Monday, Nov. 20, 1995

MILESTONES

BORN. To OLIVER STONE, 49, Vietnam veteran/conspiracy buff/filmmaker, and his wife CHONG SON CHONG, 36, a model: a girl, Tara; in Santa Monica, California.

RECOVERING. CHRISTINE TODD WHITMAN, 49, New Jersey's Governor and rising G.O.P. star; from surgery to remove an ovarian cyst; in Morristown, New Jersey.

DIED. EDDIE EGAN, 65, police officer/actor; of cancer; in Miami. As a New York City detective in 1962, Egan oversaw the famed "French Connection" heroin bust, which inspired the 1971 movie. In it Egan, portraying his boss, was cast opposite Gene Hackman, who won an Oscar for playing Egan. The real cop went on to play a platoon's worth of the Hollywood sort.

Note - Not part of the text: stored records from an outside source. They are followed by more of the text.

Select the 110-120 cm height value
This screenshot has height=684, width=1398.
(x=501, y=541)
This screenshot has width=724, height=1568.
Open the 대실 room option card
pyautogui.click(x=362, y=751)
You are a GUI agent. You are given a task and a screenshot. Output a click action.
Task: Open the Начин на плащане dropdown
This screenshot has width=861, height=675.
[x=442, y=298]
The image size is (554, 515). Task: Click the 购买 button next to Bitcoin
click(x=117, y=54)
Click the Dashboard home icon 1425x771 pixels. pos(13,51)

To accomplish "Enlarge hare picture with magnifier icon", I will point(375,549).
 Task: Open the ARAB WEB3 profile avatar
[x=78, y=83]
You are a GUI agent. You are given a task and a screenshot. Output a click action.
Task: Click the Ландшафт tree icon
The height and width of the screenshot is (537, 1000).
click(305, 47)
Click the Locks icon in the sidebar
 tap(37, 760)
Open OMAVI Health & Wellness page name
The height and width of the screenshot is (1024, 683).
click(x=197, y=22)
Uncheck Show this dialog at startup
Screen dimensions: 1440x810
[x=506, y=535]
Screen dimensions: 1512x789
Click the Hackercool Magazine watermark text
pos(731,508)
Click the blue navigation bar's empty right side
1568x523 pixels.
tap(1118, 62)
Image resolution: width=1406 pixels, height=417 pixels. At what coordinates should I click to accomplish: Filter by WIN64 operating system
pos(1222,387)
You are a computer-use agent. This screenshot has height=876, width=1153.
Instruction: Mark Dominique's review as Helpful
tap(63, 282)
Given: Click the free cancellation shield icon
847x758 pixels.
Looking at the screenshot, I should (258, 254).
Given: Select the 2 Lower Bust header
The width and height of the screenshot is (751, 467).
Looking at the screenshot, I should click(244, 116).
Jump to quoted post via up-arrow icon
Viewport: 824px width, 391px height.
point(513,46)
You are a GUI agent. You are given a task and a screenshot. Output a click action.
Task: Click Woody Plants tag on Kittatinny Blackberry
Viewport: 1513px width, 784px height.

DIED. PAUL EDDINGTON, 68, actor; of cancer; in London. Eddington enjoyed his best notices playing Jim Hacker, the full-voiced, empty-headed politician dominated by his staff in the popular British TV series Yes, Minister and Yes, Prime Minister.

DIED. MELVIN ("Slappy") WHITE, 74, comedian; of a heart attack; in Brigantine, New Jersey. White was one of the first African-American nightclub comics to play major white venues. His self-deprecating humor became a fixture of film, TV and "roasts."

DIED. JOSE YGLESIAS, 75; writer; in New York City. The American-born author of Cuban-Spanish ancestry brought a reporter's sensibility to such enduring works as The Truth About Them (1971), a multi-generational novel tracing a Cuban family from Florida immigration to middle-class success, and The Franco Years (1977), an oral history of Spain's darkest days.

DIED. JOHN PATRICK, 90, author of the Pulitzer-prizewinning hit play The Teahouse of the August Moon (1953) and numerous screenplays; in Delray Beach, Florida.